A firefighter works at the scene of a house fire at 2070 Ridge Road in Penn Township. Brian F. Henry | Tribune-Review
A firefighter works at the scene of a house fire at 2070 Ridge Road in Penn Township. Brian F. Henry | Tribune-Review

Penn Township firefighters probably can look forward to a refund when they file their taxes next year.

The township is considering an ordinance that would allow active firefighters to receive a discount of 20 percent of their real estate taxes and up to $300 of their earned income tax.

Numerous communities in the region and statewide have passed similar measures following last year’s passage of Act 172, a state law allowing municipalities to offer a tax break to firefighters.

The breaks are meant as a recruitment and retention incentive, as departments across the state struggle with dropping numbers and aging members.

“Pennsylvania is in a crisis when it comes to volunteer fire companies,” said Penn Township Manager Alex Graziani.

Penn Township has five fire departments.
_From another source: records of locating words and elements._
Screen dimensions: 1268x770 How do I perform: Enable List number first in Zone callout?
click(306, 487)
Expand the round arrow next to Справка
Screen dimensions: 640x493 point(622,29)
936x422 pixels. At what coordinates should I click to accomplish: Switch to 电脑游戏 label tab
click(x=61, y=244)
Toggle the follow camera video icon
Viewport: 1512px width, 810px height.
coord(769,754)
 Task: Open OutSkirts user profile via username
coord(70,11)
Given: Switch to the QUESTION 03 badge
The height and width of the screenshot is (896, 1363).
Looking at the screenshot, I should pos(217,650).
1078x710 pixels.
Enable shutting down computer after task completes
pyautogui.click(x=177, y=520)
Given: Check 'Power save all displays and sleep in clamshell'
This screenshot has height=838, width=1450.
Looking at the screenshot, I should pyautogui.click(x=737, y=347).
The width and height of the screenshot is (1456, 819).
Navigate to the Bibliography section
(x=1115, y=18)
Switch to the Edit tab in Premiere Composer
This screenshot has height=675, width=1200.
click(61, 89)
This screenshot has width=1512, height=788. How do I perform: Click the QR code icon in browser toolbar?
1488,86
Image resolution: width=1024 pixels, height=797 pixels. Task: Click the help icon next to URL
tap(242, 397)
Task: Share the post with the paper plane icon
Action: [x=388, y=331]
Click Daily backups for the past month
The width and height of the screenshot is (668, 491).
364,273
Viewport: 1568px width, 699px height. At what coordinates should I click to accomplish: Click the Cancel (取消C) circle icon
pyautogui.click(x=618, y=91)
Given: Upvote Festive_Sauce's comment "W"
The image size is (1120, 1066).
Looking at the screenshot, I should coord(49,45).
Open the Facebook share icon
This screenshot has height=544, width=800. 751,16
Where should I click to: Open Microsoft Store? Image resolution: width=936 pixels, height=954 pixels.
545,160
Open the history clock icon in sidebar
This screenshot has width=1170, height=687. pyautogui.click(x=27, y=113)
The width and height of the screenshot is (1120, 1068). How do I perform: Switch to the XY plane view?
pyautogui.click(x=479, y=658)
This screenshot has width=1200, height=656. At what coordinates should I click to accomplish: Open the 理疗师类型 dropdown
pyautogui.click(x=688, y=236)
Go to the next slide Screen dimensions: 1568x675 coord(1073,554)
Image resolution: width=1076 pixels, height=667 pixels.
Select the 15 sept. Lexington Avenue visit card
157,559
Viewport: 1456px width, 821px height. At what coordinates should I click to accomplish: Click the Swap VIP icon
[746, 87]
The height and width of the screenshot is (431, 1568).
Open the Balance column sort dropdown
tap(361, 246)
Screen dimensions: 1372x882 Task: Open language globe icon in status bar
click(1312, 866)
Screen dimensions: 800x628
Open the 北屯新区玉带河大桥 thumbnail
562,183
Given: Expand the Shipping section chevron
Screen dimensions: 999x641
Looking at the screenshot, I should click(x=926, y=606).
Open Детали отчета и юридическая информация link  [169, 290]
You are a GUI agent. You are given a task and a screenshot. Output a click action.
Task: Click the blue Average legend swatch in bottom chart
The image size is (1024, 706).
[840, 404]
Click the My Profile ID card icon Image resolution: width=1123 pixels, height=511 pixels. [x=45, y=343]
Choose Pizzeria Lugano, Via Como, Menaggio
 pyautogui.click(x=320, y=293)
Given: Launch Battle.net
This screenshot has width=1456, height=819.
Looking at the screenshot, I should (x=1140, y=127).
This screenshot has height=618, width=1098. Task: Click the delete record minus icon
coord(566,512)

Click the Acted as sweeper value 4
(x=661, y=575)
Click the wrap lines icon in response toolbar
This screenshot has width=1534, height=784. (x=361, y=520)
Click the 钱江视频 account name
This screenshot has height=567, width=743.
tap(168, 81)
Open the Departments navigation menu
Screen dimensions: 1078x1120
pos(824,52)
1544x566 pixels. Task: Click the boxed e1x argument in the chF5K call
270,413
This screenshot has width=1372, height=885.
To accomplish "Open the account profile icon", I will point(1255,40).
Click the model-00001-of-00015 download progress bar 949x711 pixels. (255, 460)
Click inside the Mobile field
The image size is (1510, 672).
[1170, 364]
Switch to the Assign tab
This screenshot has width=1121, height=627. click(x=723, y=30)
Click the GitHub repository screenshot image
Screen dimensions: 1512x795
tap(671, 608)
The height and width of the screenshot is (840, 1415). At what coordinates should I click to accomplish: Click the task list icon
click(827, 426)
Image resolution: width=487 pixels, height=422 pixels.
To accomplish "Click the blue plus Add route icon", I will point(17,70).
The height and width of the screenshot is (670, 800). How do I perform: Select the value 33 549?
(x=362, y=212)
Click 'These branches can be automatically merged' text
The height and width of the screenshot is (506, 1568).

Offering tax breaks to all eligible firefighters could mean up to $25,000 in lost tax revenue, less than half a percent of the township’s annual income.

That’s worth it if it means bolstering the township’s fire service, Graziani said.

“It’s a no-brainer,” he said.

Firefighters must have served for at least a year and be active in department activities to qualify for the break.

The township has a one-mill tax to fund its fire departments.

Some Penn Township firefighters live outside the township, and some Penn Township residents serve on neighboring fire departments. Township leaders are discussing reciprocity agreements with neighboring communities like North Huntingdon, Murrysville and Trafford so that firefighters are eligible for breaks in their home municipalities, regardless of where they serve, Graziani said.

North Huntingdon became the first Westmoreland County municipality to offer the breaks in February.

Penn Township commissioners will likely vote on the ordinance within the next few months, well before next year’s tax season begins, Graziani said.